Many Batswana interviewed by IRIN admitted that the abusive exploitation of desperate Zimbabwean job-seekers was a growing problem, which they strongly condemned.

"To be honest, almost everyone here knows of a Zimbabwean who was abused one way or the other. The most common method is giving them a huge job, like weeding the fields, and promising them good pay. When the job is done, the employer just calls the police and reports that they have seen an illegal immigrant. The police then ask them to detain the person until they come, from there they are deported without ever getting their pay," said Kefilwe Molefhabangwe, a businesswoman in Tonota.

"First, they cannot complain because they are illegal, and secondly they have no work permit, and therefore no right to work in the country. It has been done by far too many people, and I also believe that this unfair treatment is the cause of many serious attacks when the Zimbabweans come back to exact revenge for the abuse, and they often do," she commented.

Rampant stock-theft along the common border, and low-intensity feuds over cattle grazing and watering have all aggravated relations. The thieves are blamed for cutting big holes into many sections of the new electric fence erected as a livestock disease-control measure. The rustlers have caused havoc on both sides by stealing cattle from Botswana and selling them in Zimbabwe and vice-versa. Although they deny it, Batswana butchery operators in rural areas near the border are accused of abetting the thefts by buying stolen Zimbabwean stock at give-away prices.

Not many large-scale Zimbabwean farmers have relocated to Botswana, which is mostly arid and more suitable for ranching.

Botswana's President Festus Mogae was among the few African leaders critical of the Zimbabwe situation, but has since adopted the more low-key approach of trying to engage with the government.

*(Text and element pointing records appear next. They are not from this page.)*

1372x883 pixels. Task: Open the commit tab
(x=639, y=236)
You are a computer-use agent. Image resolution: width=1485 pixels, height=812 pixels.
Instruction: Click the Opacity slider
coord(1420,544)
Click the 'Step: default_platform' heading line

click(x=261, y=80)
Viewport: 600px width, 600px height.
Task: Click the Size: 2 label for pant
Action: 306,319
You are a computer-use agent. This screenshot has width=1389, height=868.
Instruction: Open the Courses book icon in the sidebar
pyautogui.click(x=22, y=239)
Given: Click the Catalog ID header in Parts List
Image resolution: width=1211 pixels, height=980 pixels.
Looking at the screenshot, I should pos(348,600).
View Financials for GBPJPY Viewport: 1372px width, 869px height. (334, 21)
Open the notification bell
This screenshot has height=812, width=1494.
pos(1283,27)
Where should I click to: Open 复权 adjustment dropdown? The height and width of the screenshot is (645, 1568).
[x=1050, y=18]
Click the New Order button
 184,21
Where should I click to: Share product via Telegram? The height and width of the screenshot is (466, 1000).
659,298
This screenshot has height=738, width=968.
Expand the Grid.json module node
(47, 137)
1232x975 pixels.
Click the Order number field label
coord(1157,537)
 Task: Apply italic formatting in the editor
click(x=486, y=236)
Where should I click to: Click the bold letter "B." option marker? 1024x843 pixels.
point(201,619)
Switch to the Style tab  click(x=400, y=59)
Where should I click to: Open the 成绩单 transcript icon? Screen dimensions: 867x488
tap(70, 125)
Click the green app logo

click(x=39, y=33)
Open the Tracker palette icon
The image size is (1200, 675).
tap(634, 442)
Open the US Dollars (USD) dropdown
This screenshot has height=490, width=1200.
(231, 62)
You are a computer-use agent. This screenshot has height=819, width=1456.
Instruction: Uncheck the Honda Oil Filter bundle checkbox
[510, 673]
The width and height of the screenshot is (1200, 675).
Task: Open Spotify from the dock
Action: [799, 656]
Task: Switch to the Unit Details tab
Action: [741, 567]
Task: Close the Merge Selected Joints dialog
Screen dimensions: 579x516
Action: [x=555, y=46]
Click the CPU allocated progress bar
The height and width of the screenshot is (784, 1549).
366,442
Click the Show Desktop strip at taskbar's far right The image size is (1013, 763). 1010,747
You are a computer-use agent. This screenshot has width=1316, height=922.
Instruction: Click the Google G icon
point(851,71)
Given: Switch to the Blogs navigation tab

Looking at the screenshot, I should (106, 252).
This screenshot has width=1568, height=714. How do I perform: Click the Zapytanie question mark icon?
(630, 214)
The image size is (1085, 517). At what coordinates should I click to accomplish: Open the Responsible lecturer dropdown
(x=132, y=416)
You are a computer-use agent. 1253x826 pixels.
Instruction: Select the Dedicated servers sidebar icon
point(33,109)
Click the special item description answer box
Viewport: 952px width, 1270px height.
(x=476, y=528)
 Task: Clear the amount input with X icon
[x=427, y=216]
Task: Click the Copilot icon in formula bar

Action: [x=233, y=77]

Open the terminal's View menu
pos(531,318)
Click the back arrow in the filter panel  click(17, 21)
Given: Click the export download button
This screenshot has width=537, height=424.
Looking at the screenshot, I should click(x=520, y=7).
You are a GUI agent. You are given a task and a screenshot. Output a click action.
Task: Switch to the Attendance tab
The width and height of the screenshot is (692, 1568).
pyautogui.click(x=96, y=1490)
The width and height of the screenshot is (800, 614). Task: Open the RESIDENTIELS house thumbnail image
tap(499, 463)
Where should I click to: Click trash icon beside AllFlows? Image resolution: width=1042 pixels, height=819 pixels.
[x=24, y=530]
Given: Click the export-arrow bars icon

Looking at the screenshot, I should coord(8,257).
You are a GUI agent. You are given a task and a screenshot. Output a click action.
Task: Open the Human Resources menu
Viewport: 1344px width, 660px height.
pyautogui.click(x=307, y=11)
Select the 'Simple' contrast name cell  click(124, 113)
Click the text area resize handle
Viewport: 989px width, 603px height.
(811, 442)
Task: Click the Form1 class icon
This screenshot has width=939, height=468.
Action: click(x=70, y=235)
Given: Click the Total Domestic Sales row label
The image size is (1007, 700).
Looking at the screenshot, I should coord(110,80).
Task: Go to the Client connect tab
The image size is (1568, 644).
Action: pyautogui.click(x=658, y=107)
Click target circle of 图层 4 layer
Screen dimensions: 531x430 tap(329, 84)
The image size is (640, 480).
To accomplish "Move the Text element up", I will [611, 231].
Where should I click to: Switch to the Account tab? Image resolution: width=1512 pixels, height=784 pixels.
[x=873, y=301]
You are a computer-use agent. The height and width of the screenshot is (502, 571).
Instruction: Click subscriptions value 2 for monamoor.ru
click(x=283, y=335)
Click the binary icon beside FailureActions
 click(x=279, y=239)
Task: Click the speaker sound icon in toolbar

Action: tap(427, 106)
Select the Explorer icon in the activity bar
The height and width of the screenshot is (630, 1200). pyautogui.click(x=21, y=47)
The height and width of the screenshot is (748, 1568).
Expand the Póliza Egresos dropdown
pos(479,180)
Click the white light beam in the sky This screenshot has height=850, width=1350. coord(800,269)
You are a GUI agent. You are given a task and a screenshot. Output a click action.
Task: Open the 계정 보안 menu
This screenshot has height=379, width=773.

The unfolding crisis in Zimbabwe has had a ripple effect on the region's economy, but perhaps the most serious consequence has the been the brain-drain and the flow of much-needed investment from the crippled country. Economist Tony Hawkins, of the University of Zimbabwe, pointed out recently that between 1995 and 2000 - before the crisis - the Southern African Development Community region, excluding South Africa, grew at less than four percent a year.

Since 2000 it has grown over 11 percent annually, underlining Zimbabwe's relative insignificance.